Dante pronunció esas últimas palabras con rabia, pero también con un sentimiento de liberación. Aunque estimaba mucho a Guido, ese último ataque injustificado… Se había disculpado, por supuesto, y sin duda había hablado con sinceridad. Sin embargo, Dante percibió claramente que sus diferencias de opinión poco a poco iban a construir un muro que, tarde o temprano, se interpondría entre ellos, separándolos. Las cosas ya no eran como años atrás. Lo sucedido no era culpa de nadie y si ahora gozaba del favor de Vieri de Cerchi y conseguía gracias a ello un poco de crédito y prestigio, Guido no tenía derecho alguno a burlarse de él. ¡Como si le hubiera robado algo! Después de todo, ¿qué debería haber hecho? ¿Darle la espalda a ese poquito de suerte que le había llegado? No era hijo de una de las familias más nobles y poderosas de Florencia. Era fácil ser puro y coherente cuando uno podía contar con una riqueza casi infinita. Y él deseaba que sus composiciones poéticas se midieran con la realidad y, al hacerlo, la superaran. La mujer que imaginaba, el amor que quería, era la clave para enfrentar y vencer el horror y la miseria de las cosas terrenales. Pero para lograrlo, para poder crear algo realmente sublime tenía que conocer lo más bajo, para encontrar la gracia tenía que perderse en la orgía de la violencia. No quedaba otro camino. A aquellas alturas ya lo había entendido.

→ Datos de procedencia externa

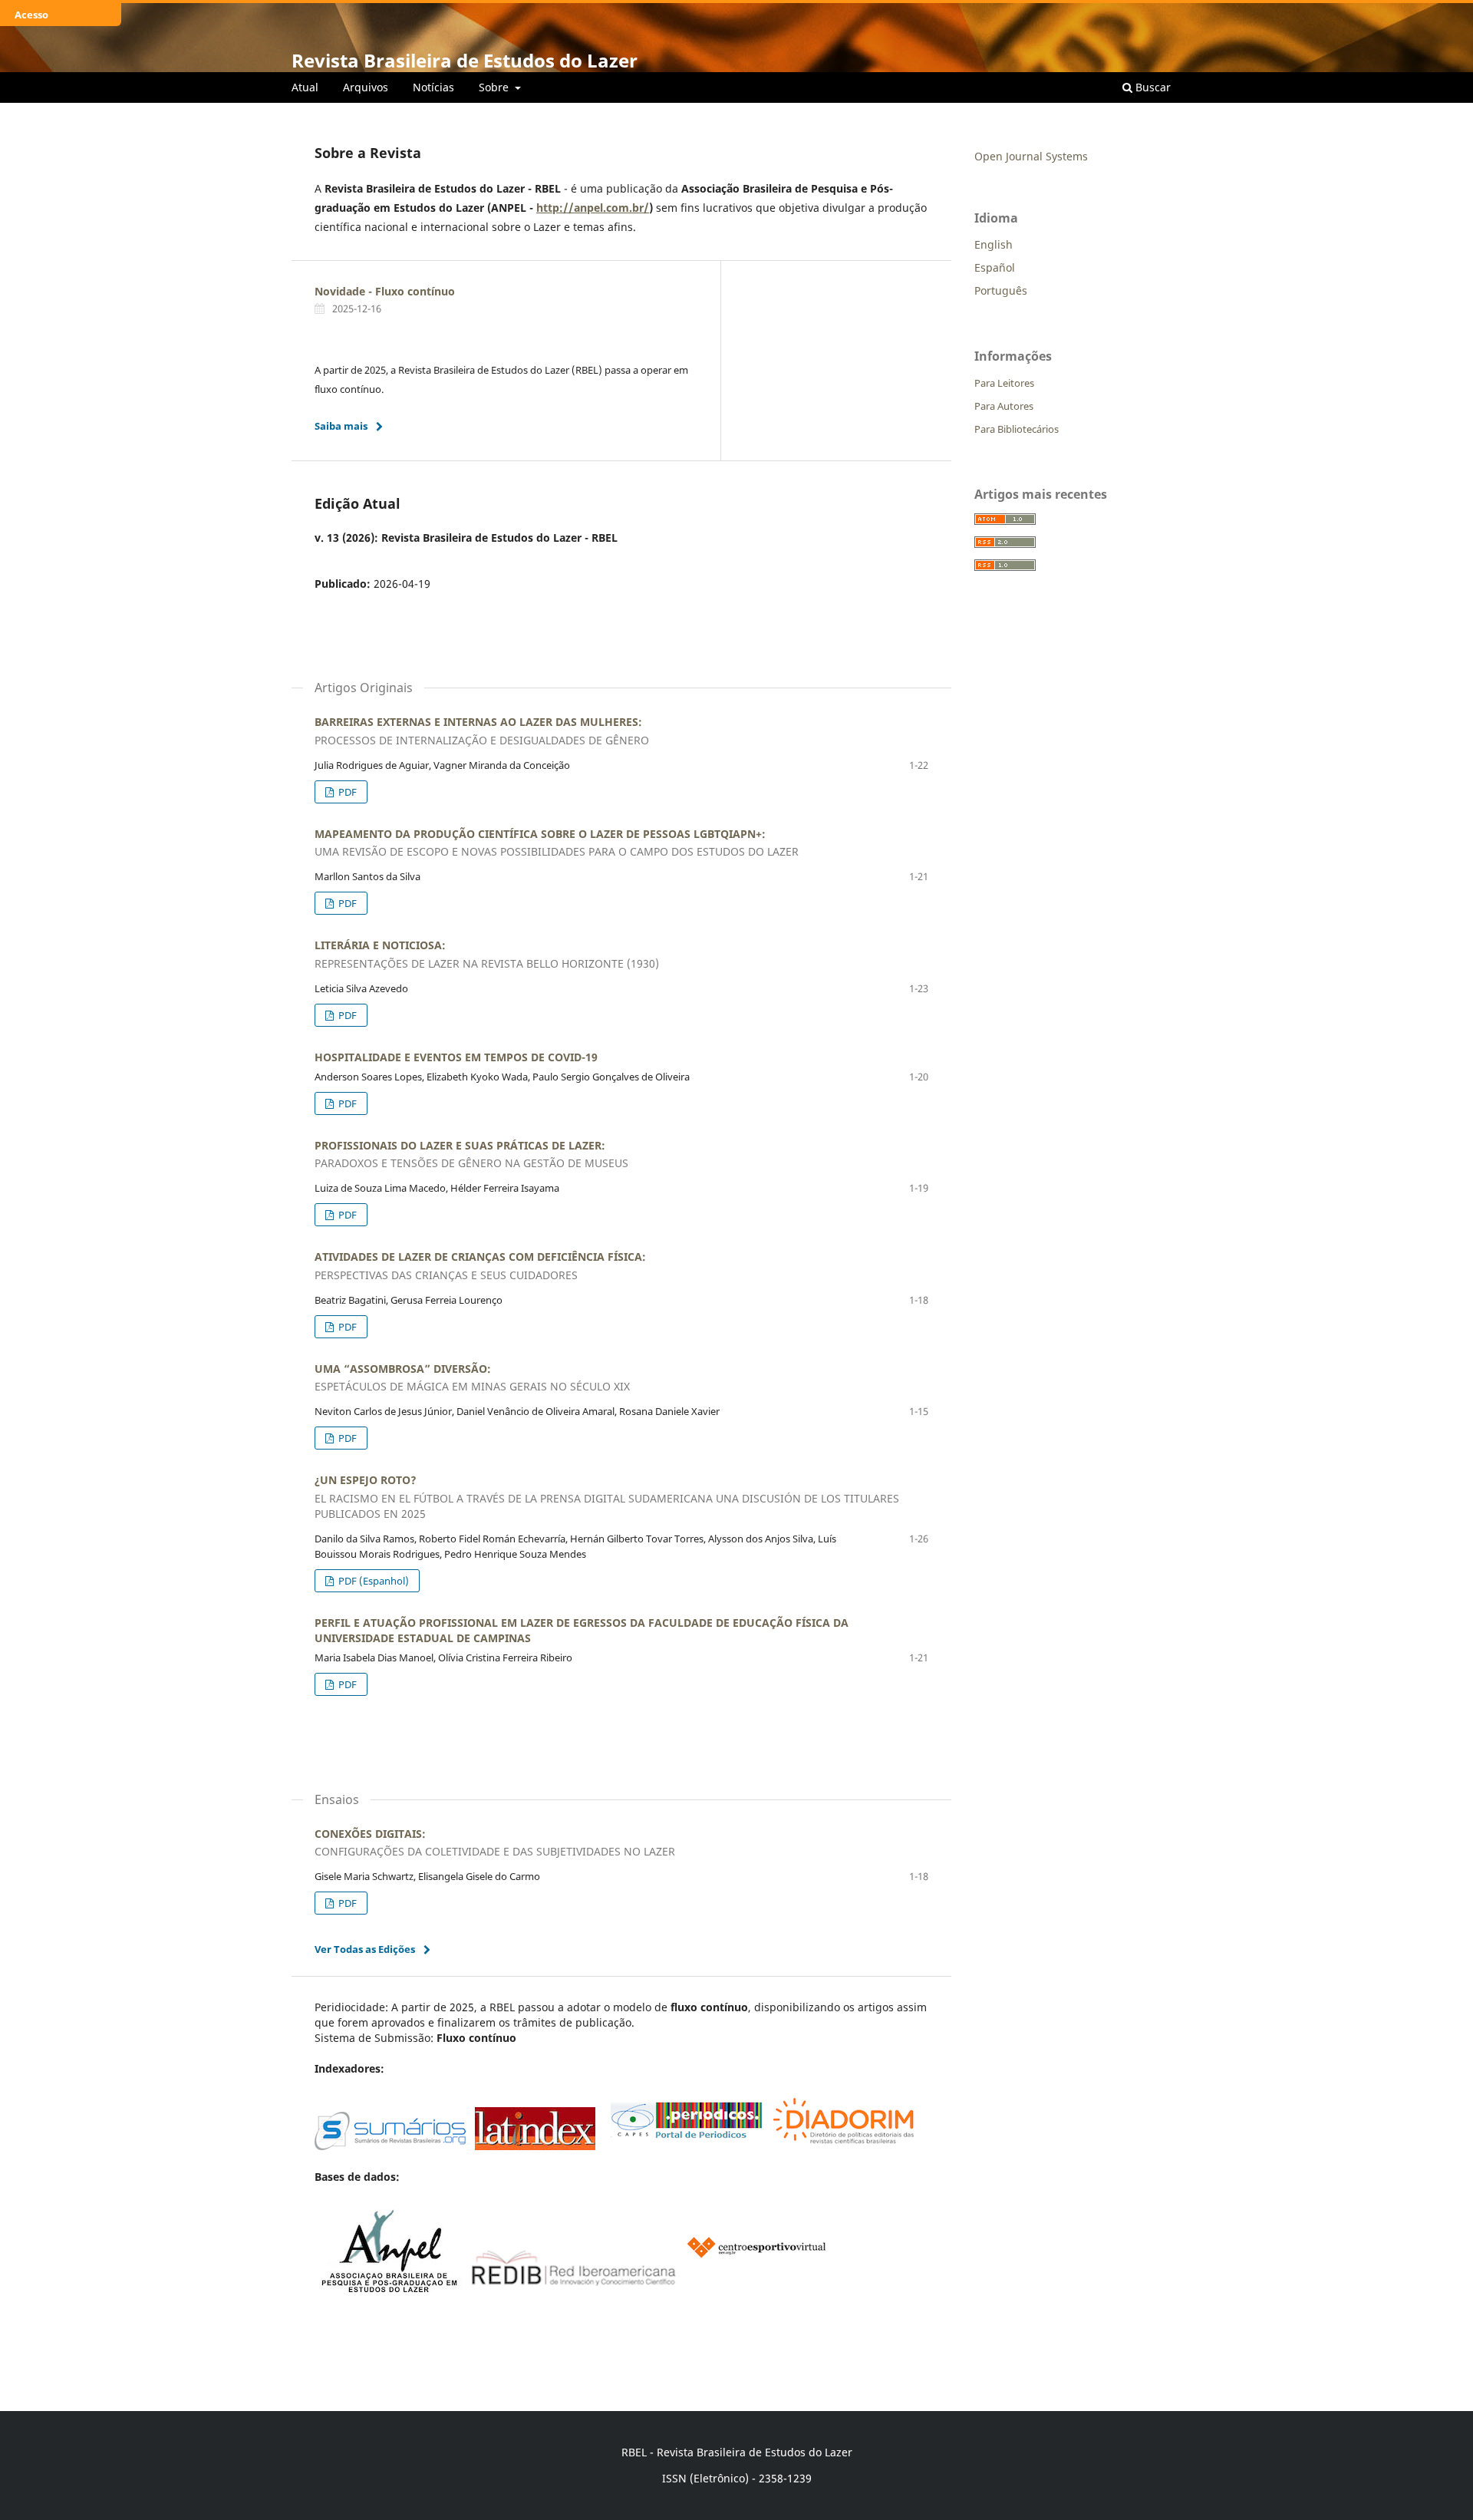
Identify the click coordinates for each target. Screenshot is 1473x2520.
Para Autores (1003, 406)
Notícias (433, 87)
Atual (305, 87)
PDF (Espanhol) (372, 1581)
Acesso (31, 14)
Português (1000, 290)
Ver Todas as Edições (365, 1949)
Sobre (495, 87)
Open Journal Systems (1031, 156)
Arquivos (365, 87)
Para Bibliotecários (1016, 429)
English (993, 244)
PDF (346, 792)
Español (994, 267)
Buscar (1151, 87)
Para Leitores (1004, 383)
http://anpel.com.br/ (592, 207)
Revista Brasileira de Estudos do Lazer (465, 60)
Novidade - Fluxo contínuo (385, 291)
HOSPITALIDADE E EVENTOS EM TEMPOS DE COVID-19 (456, 1057)
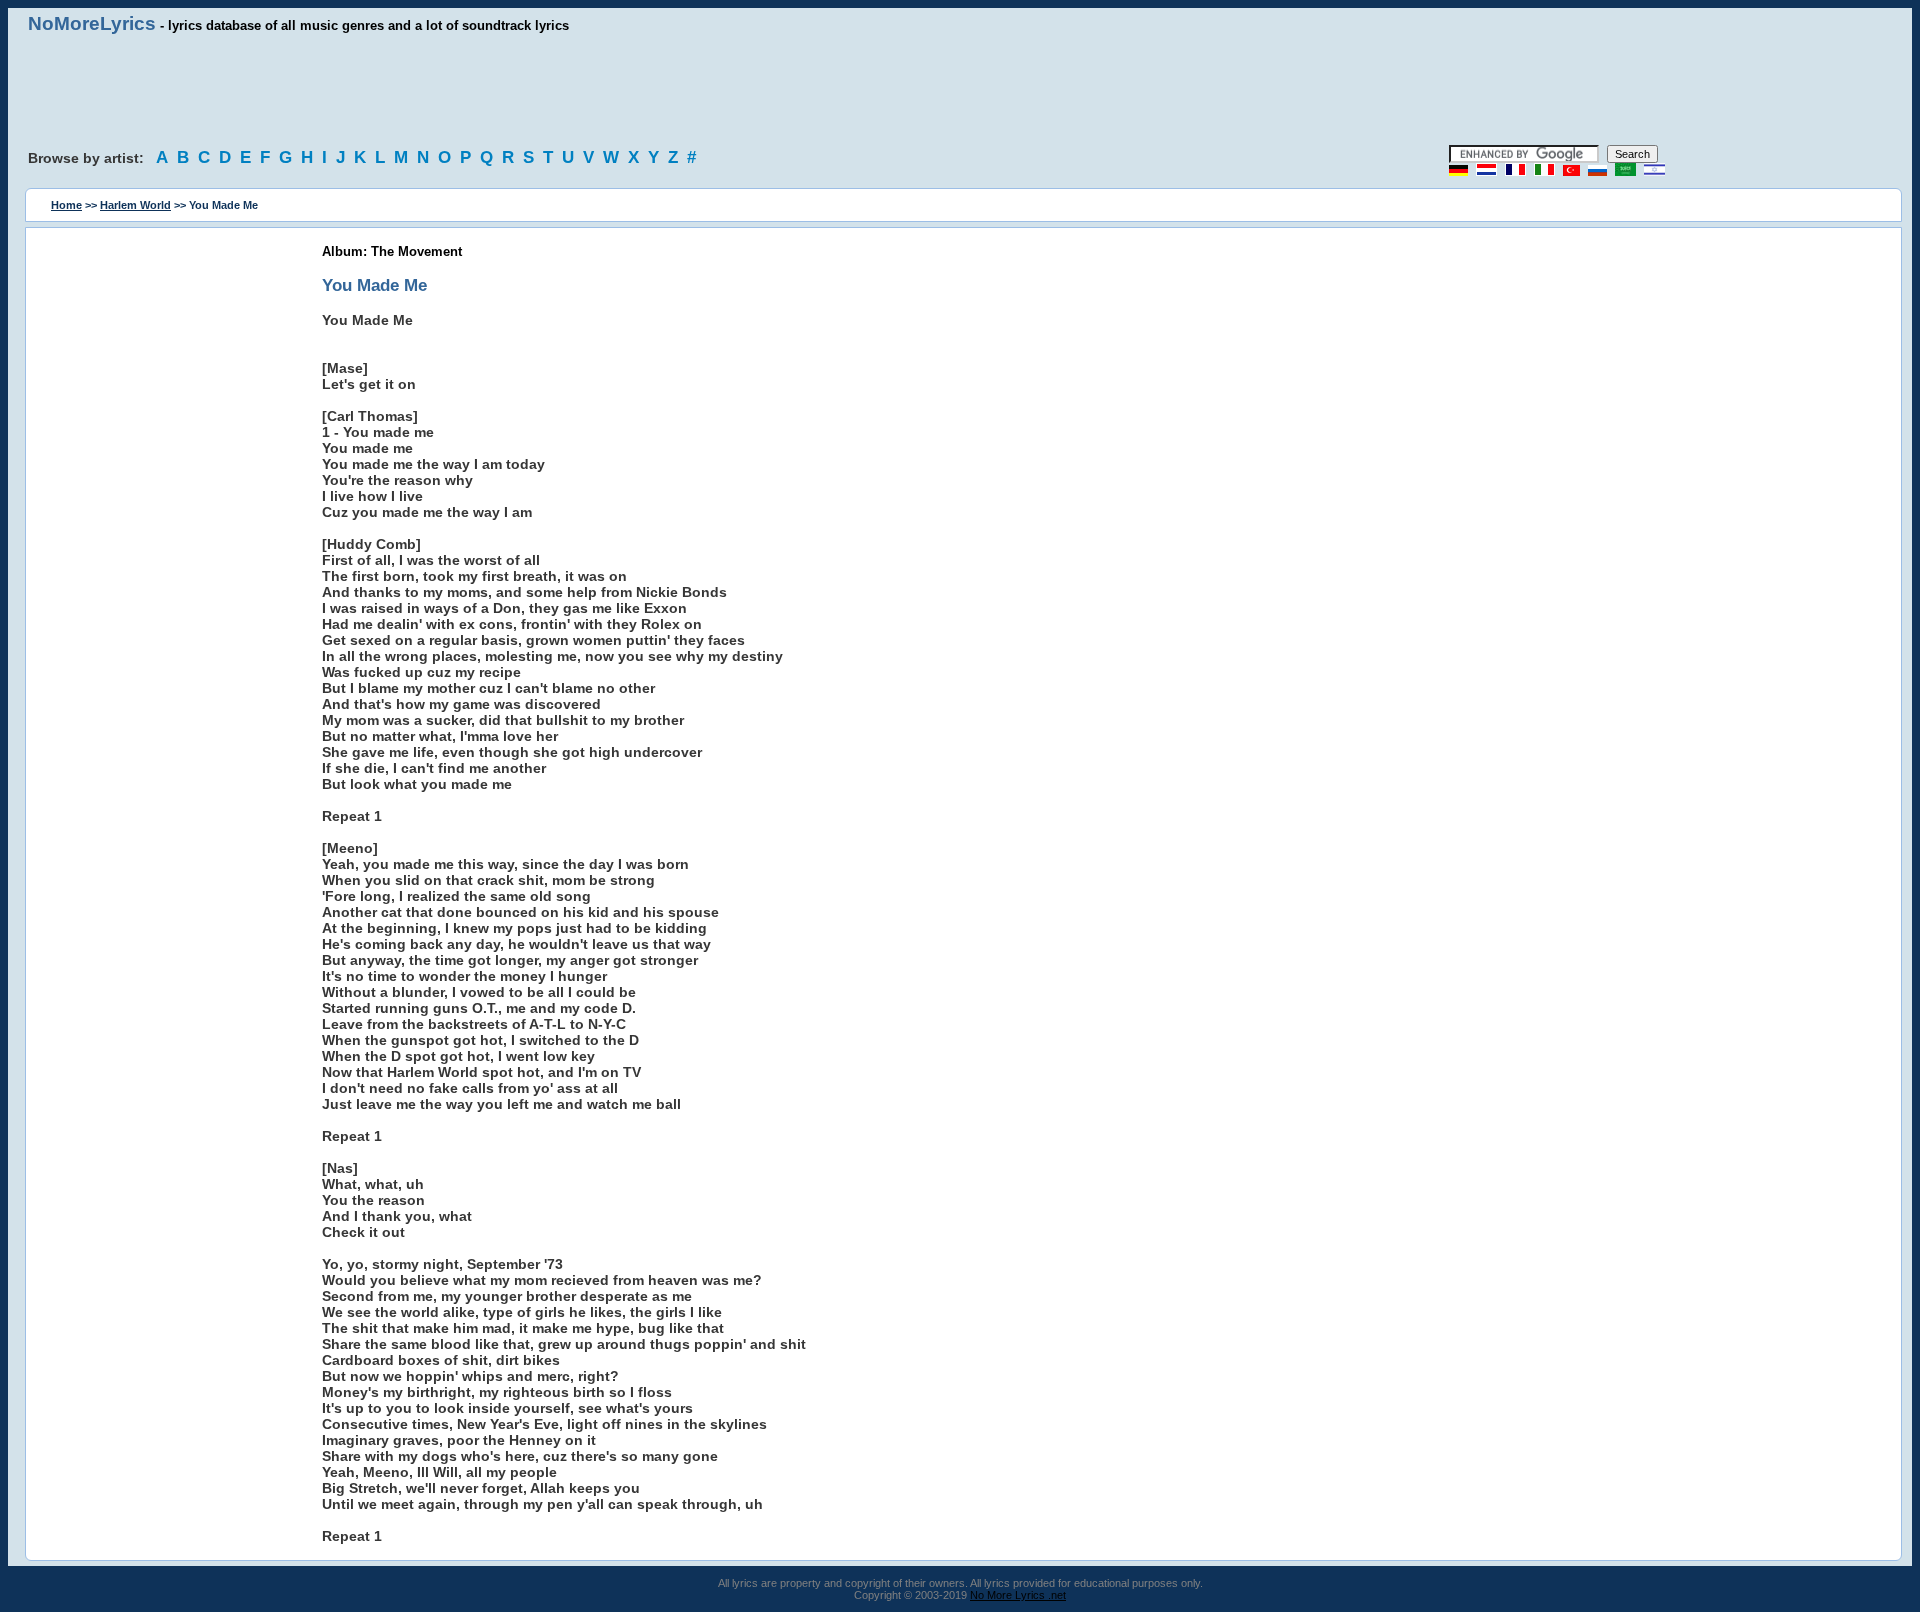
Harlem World (135, 205)
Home (66, 205)
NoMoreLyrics (92, 23)
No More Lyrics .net (1018, 1595)
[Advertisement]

—Veréis, señor Alighieri, hace días que Corso Donati no se encuentra en Florencia. Su reciente nombramiento como alcalde de Pistoia lo mantendrá alejado por un tiempo. Esto significa que, si hay un momento en el que buscar una salida pacífica al conflicto, es ahora —le dijo Vieri de Cerchi a Dante. Era evidente que el gran banquero había concebido aquel plan muchos días atrás. Resultó todavía más claro cuando continuó explicando lo que tenía en mente—. Hablé también con los priores, y los seis están de acuerdo conmigo en que se debe intentar.

—Si me permitís preguntar, ¿cómo vais a proceder? —dijo Dante.

—Muy breve y concisamente: monseñor Guglielmo Ubertini teme por su persona y por su linaje. A pesar de que Arezzo se muestra segura, su señor es muy consciente de que a la larga el continuo conflicto con Florencia resultará fatal para su ciudad, y si bien es cierto que Buonconte da Montefeltro y el Loco son los mejores capitanes militares en activo, es igualmente cierto que las alianzas con Pistoia, Siena y Lucca y el apoyo de los franceses pronto podrían cambiar el rumbo de este enfrentamiento. Es justamente por esto por lo que está dispuesto a negociar, para salvar su vida.

—Entiendo.

—Muy bien. Comprenderéis entonces que si sabemos liderar una negociación con cuidado, evitaremos perder muchas vidas. Creo que la visión de lo que sucedió en Compiobbi fue suficiente para vos. ¿Acaso me equivoco?

—En absoluto.

—Pues bien, os daréis cuenta de lo preciosa que es para mí una pluma como la vuestra para expresar mis pensamientos de la manera más clara y sutil. Ahora me gustaría escribir una carta.

—Por supuesto.

—Ahí —dijo Vieri, señalando un elegante escritorio— tenéis todo lo que necesitáis. Tomad asiento.

Dante hizo lo que le dijo.

—Recibiréis una compensación por ello. Obviamente, ya sabéis que no debéis soltar ni una palabra de cuanto os he dicho. Ni siquiera tengo que recordaros que, en caso contrario, lo vais a lamentar amargamente.